My grandmother’s grandfather was David Celyddon Phillips (1848–1915), Welsh-born minister and poet, known by the bardic name “Celyddon.” Recently I learned that my second cousin David M. Phillips Jr. has in his possession a leatherbound, hand-written copy of D. C. Phillips’ long narrative poem The Promised One, or, Jesus of Nazareth — previously unpublished as far as either of us know, despite that one of Celyddon’s lengthy obituaries mentions:

For the past twenty-five years [1890–1915] he had worked on the story of the life of Christ in verse, and up to a few days ago he still continued to polish and improve it, which he hoped would be his master work. The volume will be published by his sons as a memorial.
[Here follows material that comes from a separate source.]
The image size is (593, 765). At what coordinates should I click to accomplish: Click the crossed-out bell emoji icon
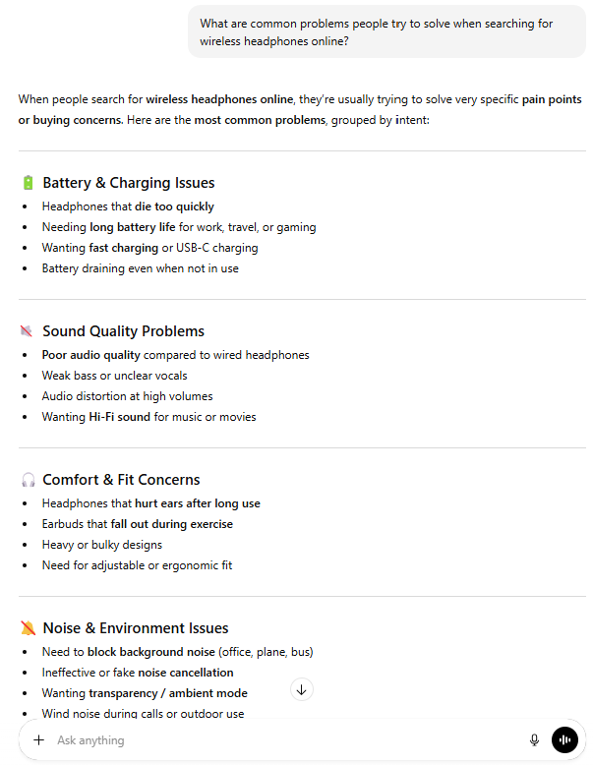(x=29, y=628)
Well, 110 years later, Dave scanned and I transcribed the 220-page, 846-stanza poem into an HTML version which is now accessible online here:

Many thanks to Dave, and also to my second cousin Ann Reddick for sending me down this rabbit hole in the first place!


The Promised One is in English, whereas most of Celyddon’s output was in Welsh. The Welsh poems I’m completely unable to judge, as I don’t know anything about Welsh except that Google Translate makes a hash of it. If you can read Welsh, Celyddon’s 1891 Gweddillion y Gorlifiad (“Remains of the Flood”) is here.

I gather from various sources that Celyddon was acclaimed for his skill in the “twenty-four meters” of Welsh poetry, so it is pleasantly expected that he makes restrained but effective use of meter in The Promised One. Part I’s three cantos (the Old Testament portion) are in iambic pentameter with an ABAB rhyme scheme; he switches to iambic tetrameter in ABBA for the New Testament portion. Yet the Annunciation gets blank verse:

“Fear not, for thou hast favor found with God:
Behold, thou shalt conceive and bear a son,
And Jesus thou shalt call his name. He shall
Be great, and called the Son of the Most High.
God shall give him his Father David’s throne;
And o’er the house of Jacob he shall reign;
And of his kingdom there shall be no end.”

And while the story of the Magi begins and ends in iambic tetrameter, their crècheward journey uses a rollicking trimeter that reminds me of Rudyard Kipling:

All hail to the star of the East,
  All hail to the men that she led;
  The wisest were they, for they read
In the star the sign of the feast.

All hail to the sons of the East,
  The kinsmen of Jethro and Job;
  God’s temple to them was the globe,
And the presence of God was their feast.

Also notable (not for their meter but for their torturous drumbeat refrains) are the forty lines of fasting in the desert and the forty stanzas of the Temptation.

“The word hath reached this barren vast
  That thou shalt wield a sov’reign rod,
  And that thou art the Son of God;
If thou art He break now thy fast.

“For hunger’s pangs are keen and dread,
  And cannot long be borne by thee;
  Be thine own stay if thou art He:
Command these stones to turn to bread.”